“Only forty——? Rich men don’t grow old. And he could give you everything—everything, Janey.” Judy’s voice rose a little. “Jane, you don’t know what it means to want things for those you love and not be able to have them. Bob did very well until the slump in business. But since the babies came—I have worked until—well, until it seemed as if I couldn’t stand it. Bob’s such a darling. I wouldn’t change anything. I’d marry him over again to-morrow. But I do know this, that Frederick Towne could make life lovely for you, and perhaps you won’t get another chance to marry a man like that.”

“Oh, don’t—don’t.” It seemed dreadful to Jane to have Judy talk that way, as if life had in some way failed her. Life mustn’t fail, and it wouldn’t if one had courage. Judy was sick, and things didn’t look straight.

“See here, old dear,” Jane said, “go to sleep and stop thinking about how to make ends meet. That’s my job, and I’ll do it.”
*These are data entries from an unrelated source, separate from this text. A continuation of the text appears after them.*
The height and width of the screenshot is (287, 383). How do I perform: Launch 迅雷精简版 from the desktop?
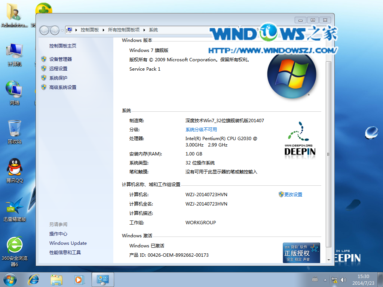pos(14,207)
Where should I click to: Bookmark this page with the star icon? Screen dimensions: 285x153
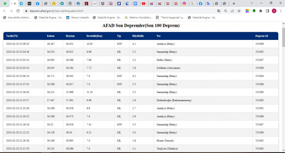pyautogui.click(x=239, y=11)
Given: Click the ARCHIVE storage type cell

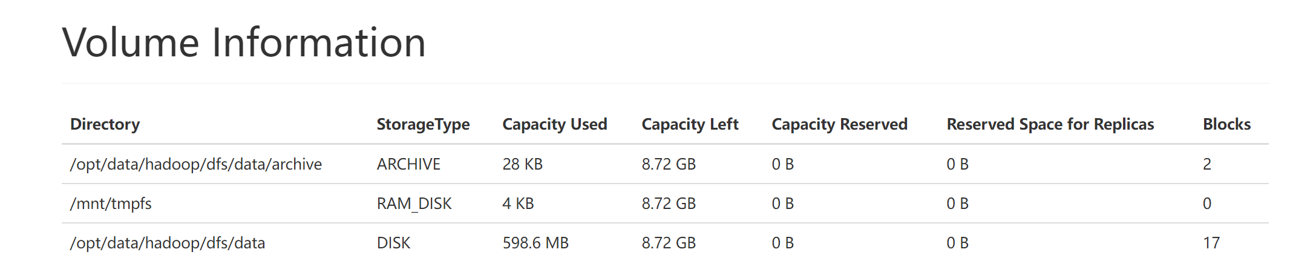Looking at the screenshot, I should pos(408,164).
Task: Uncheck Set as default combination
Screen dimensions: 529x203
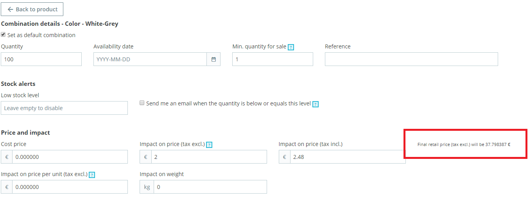Action: (4, 35)
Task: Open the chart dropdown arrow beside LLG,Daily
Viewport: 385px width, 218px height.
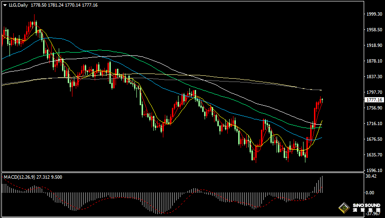Action: tap(5, 5)
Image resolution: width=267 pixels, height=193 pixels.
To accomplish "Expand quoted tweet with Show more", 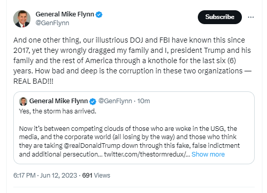I will [208, 155].
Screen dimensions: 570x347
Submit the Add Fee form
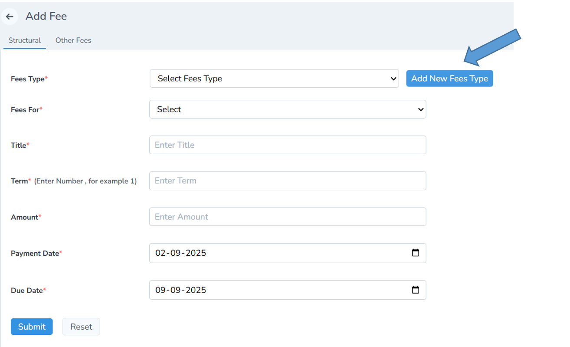pyautogui.click(x=32, y=326)
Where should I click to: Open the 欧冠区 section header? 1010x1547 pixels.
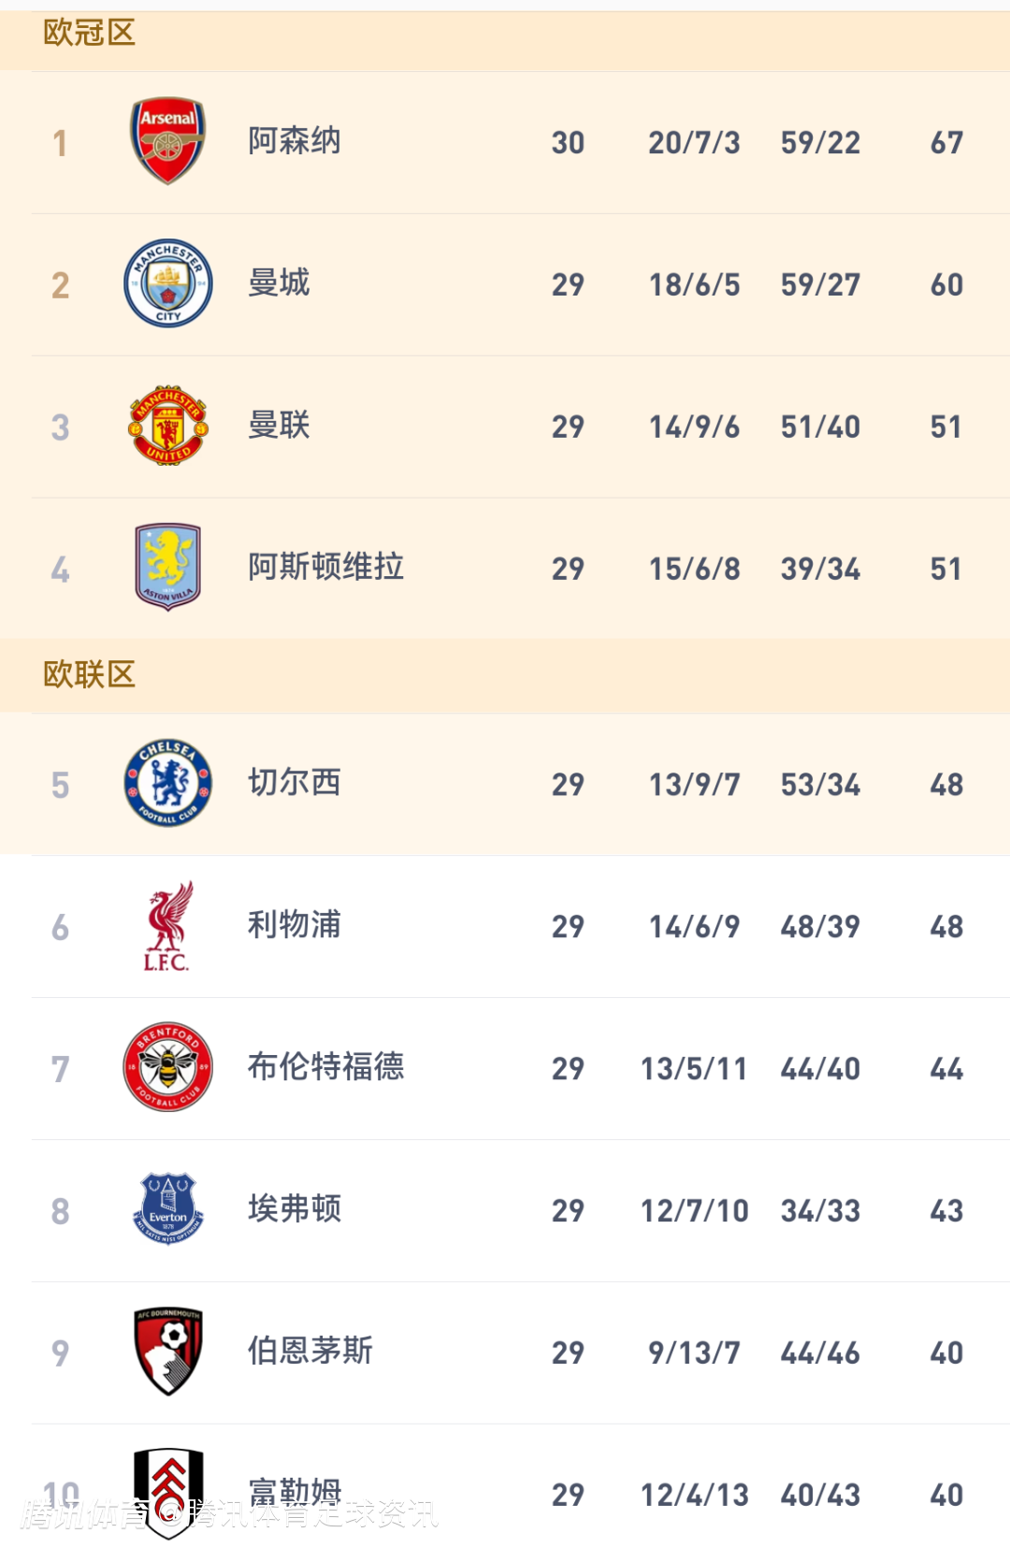[90, 33]
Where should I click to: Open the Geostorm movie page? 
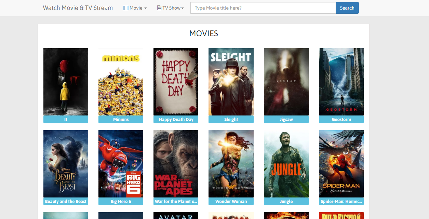point(341,82)
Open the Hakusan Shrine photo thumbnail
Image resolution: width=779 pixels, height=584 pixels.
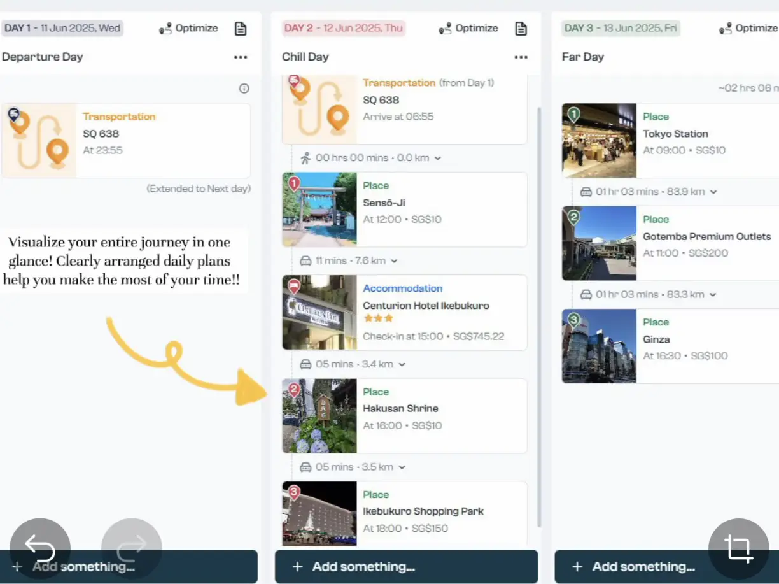[319, 416]
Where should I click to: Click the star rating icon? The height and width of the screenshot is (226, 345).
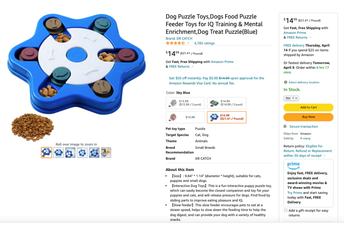point(175,43)
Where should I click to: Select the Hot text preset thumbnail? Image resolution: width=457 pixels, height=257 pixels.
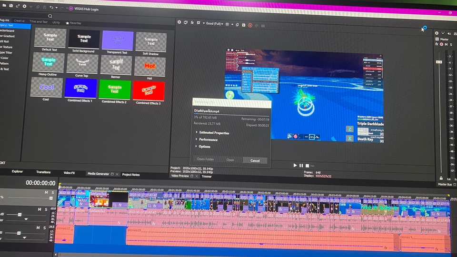150,66
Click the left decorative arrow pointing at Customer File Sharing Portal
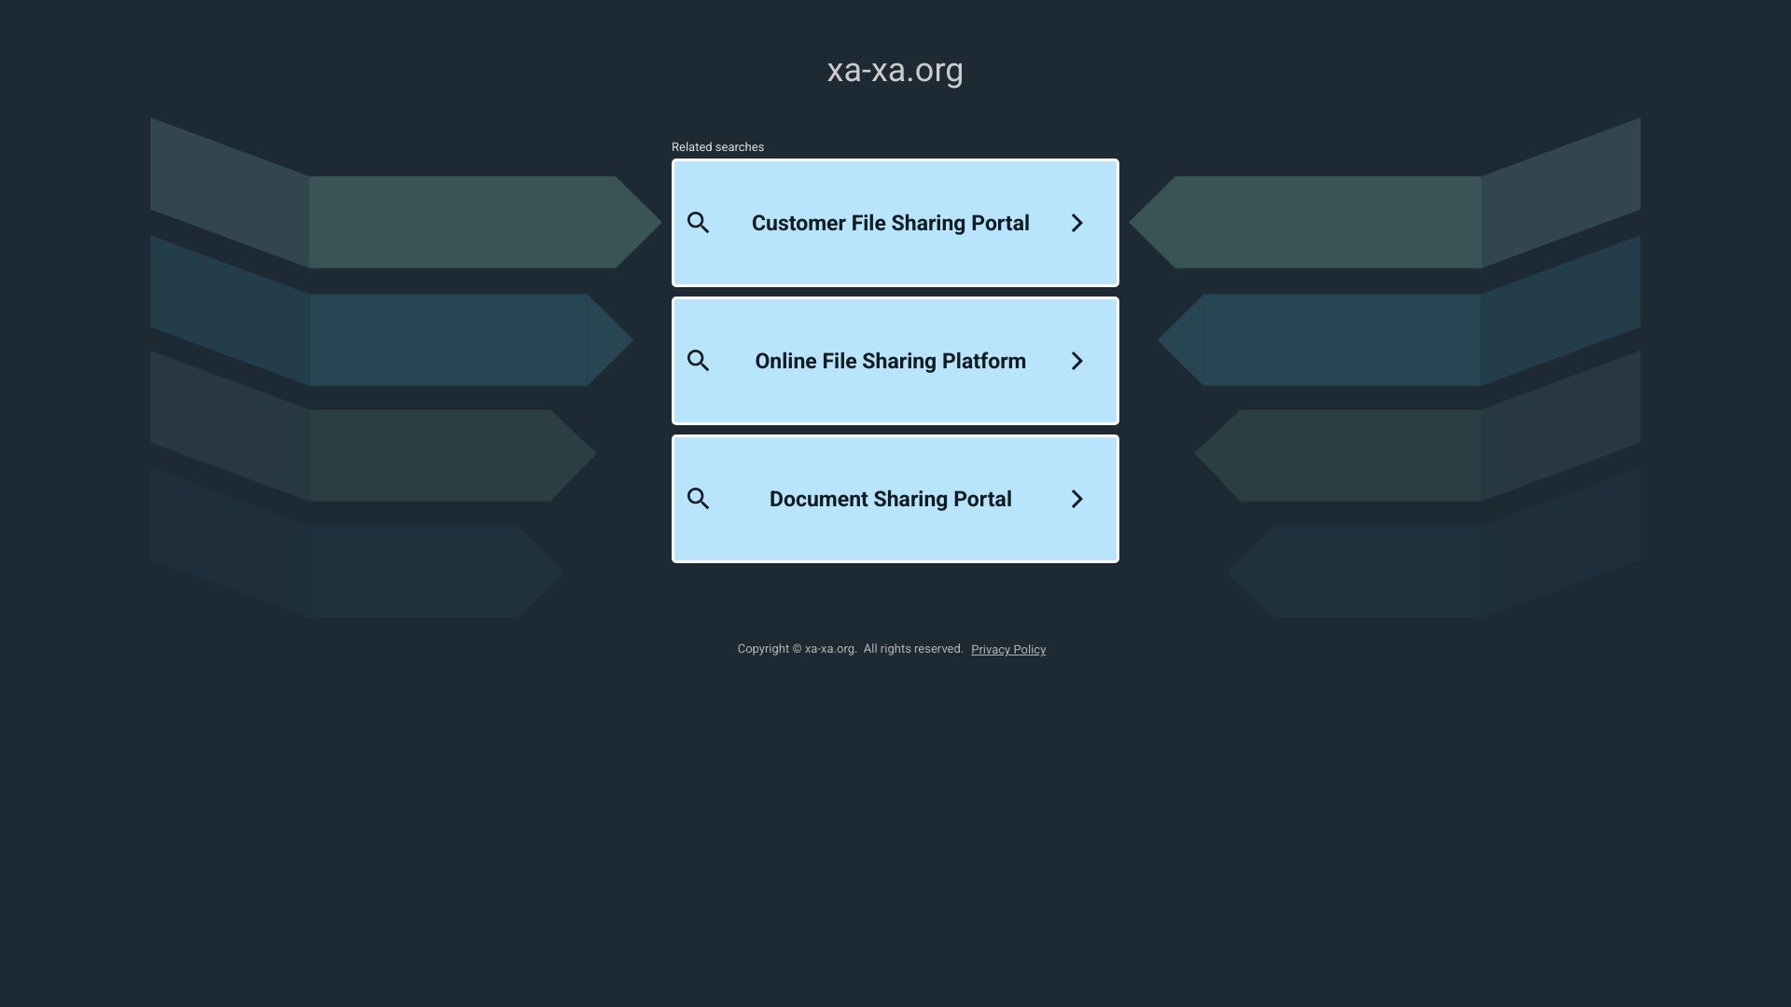This screenshot has height=1007, width=1791. click(x=466, y=222)
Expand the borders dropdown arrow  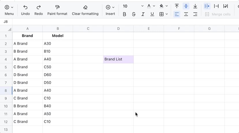pos(167,14)
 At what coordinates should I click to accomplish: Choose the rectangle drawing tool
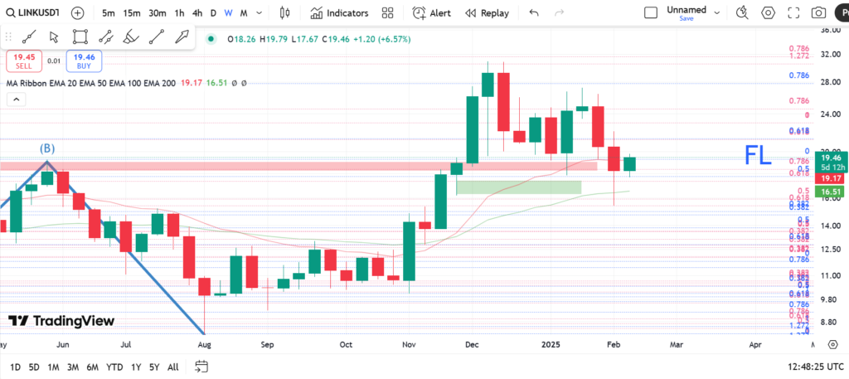80,36
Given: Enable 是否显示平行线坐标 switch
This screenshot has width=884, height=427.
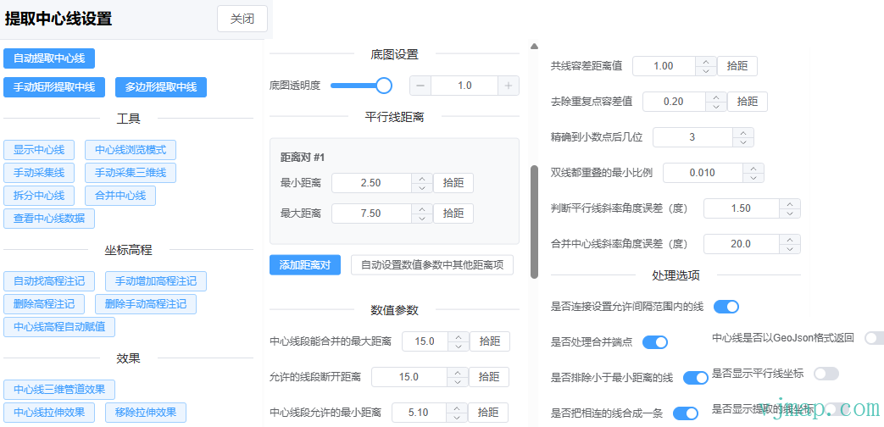Looking at the screenshot, I should pos(826,374).
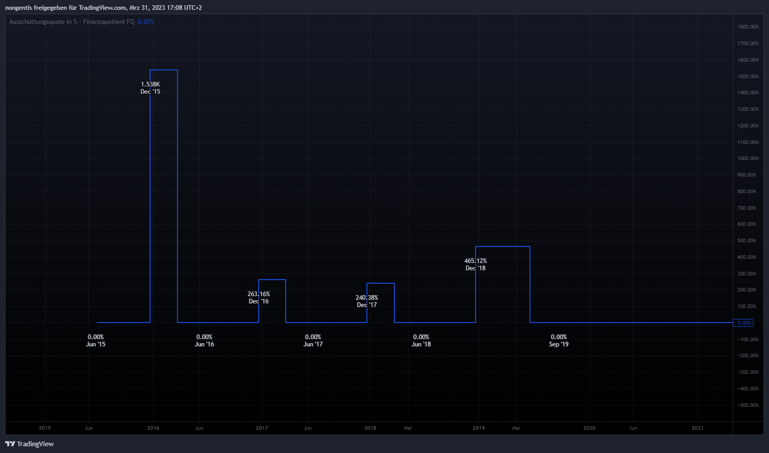Click the blue 0.00% price axis marker
Image resolution: width=769 pixels, height=453 pixels.
(744, 323)
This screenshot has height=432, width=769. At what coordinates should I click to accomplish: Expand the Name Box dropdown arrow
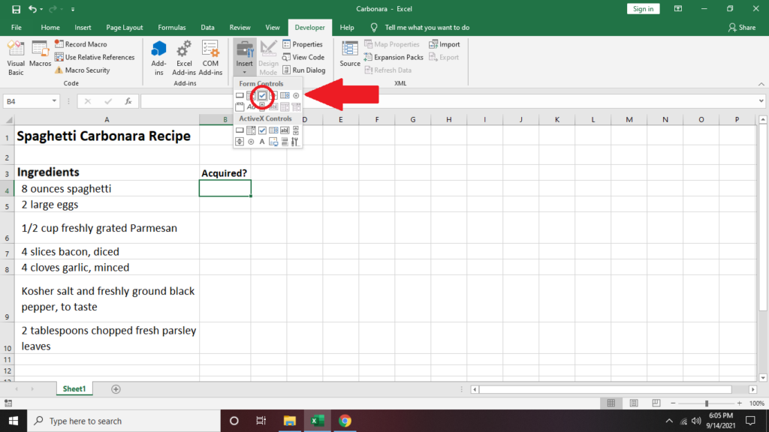point(55,101)
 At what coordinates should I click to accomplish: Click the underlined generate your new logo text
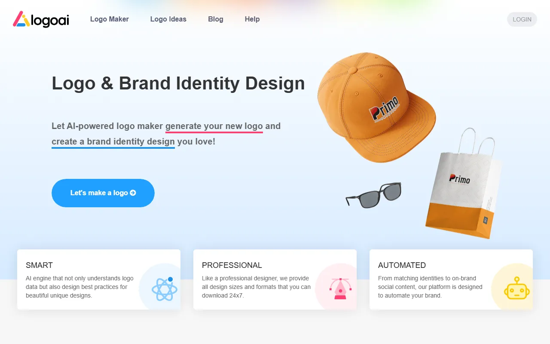[x=214, y=126]
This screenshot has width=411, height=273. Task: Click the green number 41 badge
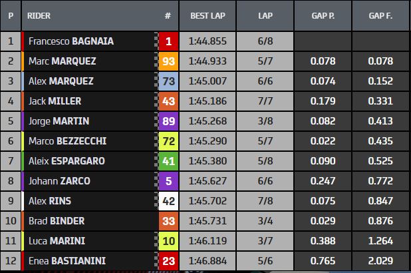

And Judy slipping away into refreshing slumber had that vision before her of Jane’s young strength—of Jane’s gay young voice like the sound of silver trumpets....


CHAPTER XV
EVANS PLAYS THE GAME

Life for Evans Follette after Jane went away became a sort of game in which he played, as he told himself grimly, a Jekyll and Hyde part. Two men warred constantly within him. There was that scarecrow self which nursed mysterious fears, a gaunt gray-haired self, The Man Who Had Come Back From the War. And there was that other, shadowy, elusive, The Boy Who Once Had Been. And it was the Boy who took on gradually shape and substance fighting for place with the dark giant who held desperately to his own.

Yet the Boy had weapons, faith and hope. The little diary became in a sense a sacred book. Within its pages was imprisoned something that beat with frantic wings to be free. Evans, shrinking from the program which he compelled himself to follow, was faced with things like this. “Gee, I wish the days were longer. I’d like to dance through forty-eight hours at a stretch. Jane is getting to be some little dancer. I taught her the new steps to-night. She’s as graceful as a willow wand.”

Well, a man with a limp couldn’t dance. Or could he?